むしろ自分達をなんとかして強者に仕立て上げて這い上がりたいと願う。
そこでアンリアル。
アンリアルでは自己を価値付けする要素(容姿・金銭・権力など)は、あらかた捏造できるわけだ。素晴らしいぶらぼー。
自己価値のでっちあげで強者に仲間入りしようという彼らの思考は、一種のルサンチマンなんでしょな。
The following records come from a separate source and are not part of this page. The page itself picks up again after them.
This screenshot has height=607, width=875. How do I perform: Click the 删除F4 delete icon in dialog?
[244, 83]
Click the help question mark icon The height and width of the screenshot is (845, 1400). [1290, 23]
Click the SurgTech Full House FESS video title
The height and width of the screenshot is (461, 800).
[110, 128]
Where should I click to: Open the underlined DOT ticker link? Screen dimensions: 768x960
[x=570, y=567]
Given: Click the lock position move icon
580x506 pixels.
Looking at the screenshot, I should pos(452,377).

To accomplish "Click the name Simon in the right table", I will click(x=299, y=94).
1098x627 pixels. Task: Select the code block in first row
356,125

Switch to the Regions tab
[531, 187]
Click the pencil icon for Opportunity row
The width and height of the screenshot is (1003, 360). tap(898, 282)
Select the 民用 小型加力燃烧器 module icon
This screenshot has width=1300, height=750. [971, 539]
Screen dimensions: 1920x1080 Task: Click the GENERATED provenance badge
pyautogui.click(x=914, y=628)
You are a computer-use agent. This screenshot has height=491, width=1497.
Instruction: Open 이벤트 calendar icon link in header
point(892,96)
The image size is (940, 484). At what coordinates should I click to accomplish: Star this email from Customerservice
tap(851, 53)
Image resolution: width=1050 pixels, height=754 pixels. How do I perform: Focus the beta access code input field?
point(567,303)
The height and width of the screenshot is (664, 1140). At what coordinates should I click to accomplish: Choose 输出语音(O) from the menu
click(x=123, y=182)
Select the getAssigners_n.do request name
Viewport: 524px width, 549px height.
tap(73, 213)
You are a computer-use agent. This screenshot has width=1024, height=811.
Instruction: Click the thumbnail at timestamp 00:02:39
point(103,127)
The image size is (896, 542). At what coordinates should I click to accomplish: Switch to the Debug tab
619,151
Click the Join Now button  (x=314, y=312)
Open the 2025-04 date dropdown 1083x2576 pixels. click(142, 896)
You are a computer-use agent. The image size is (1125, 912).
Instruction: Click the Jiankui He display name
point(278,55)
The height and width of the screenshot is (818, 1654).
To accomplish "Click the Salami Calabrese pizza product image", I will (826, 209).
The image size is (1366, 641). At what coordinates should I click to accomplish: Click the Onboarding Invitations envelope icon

同じようにニーチェルサンチマンのギミックを使っていて面白いのが、
特撮の「SM作家」に出てくる「身代わりマリー」。

ご主人様、マリーはこの世界の身代わりで御座います。
ワタクシの不幸が、涙が、苦しみと死が、世界中の人々に幸福をもたらすので御座います。
そういう風に考えた時初めて人間の生命は意味を持ち、キラキラと輝き始めるので御座います。
ワタクシの苦しみが、貴方様の喜びに。だからマリーは不幸と涙を恐れはしない。


私は貴方の犬となり。私は貴方の神である。
私は貴方の犬になり。私は貴方の神になる。


Wanna be your dog wanna be your god



自己犠牲と自己陶酔と自己正当化。レゾンデートルのでっち上げ。


他者(世界)に対する「寛容」や「許容」によって、自己を押し上げるというギミック自体はニーチェルサンチマンそのものか。
ただ、タクローと同様にマリーにとっても明確な敵はいないのだと思う。
結果的に彼女は「貴方(ご主人様)」を引き降ろす事となっているが、
それは彼女からしたら割りとどうでもいい事なんじゃないだろうか。
彼女にとって重要なのは、犬となり神となる自分自身なのだから。


それじゃー、タクロー達とマリーの差ってなんじゃろ?
タクロー達には共感は出来ても感動はしなかったが、マリーのやり方には一種宗教的なカタルシスを感じる。
むしろ震えたといえる。


たぶんそれは、タクローたちのやり方が徹底した逃避でありその先の生産性とか有用性みたいのが
微塵も感じられないのに対して、マリーのやり方は徹底したら他者を救う結果をもたらす可能性がある
という点じゃないかな。と。


発端や目的がいかに歪んでいようと
表面に現れる他者への寛容と救済、つまり「全肯定」が徹底されれば、それは神となる。ニーチェが強者と認めた彼のように。
全ての不幸を請け負う弱者が、全ての幸福を与える強者に転換され、犬が神になるんですよ。
やっぱり震える。
これで震えてしまうぼくちゃんも相当アレですが。えぇ。


ところで、オーケンニーチェをキッチリ読んでるとは思えないのですが。
感性のみでこういうギミック考え出したのかすら?買いかぶり過ぎ?ぺろりと一読くらいはしてるかね?やっぱり。






余談として
マリーちゃんの性質が悪いのは彼女達の毒気に当てられると「犬だと思っていた対象が神になる」ちゅーことが局所的に実在しまして。
ご主人様と犬が逆転してしまう事は往々としてあるのだと。いやむしろ溢れ返っていたり。
飼い犬に手を噛まれる、とかいうレベルでなくて。
飼い犬に手を噛まれないと快楽を得られない、というご主人様の悲しみとか。そういう。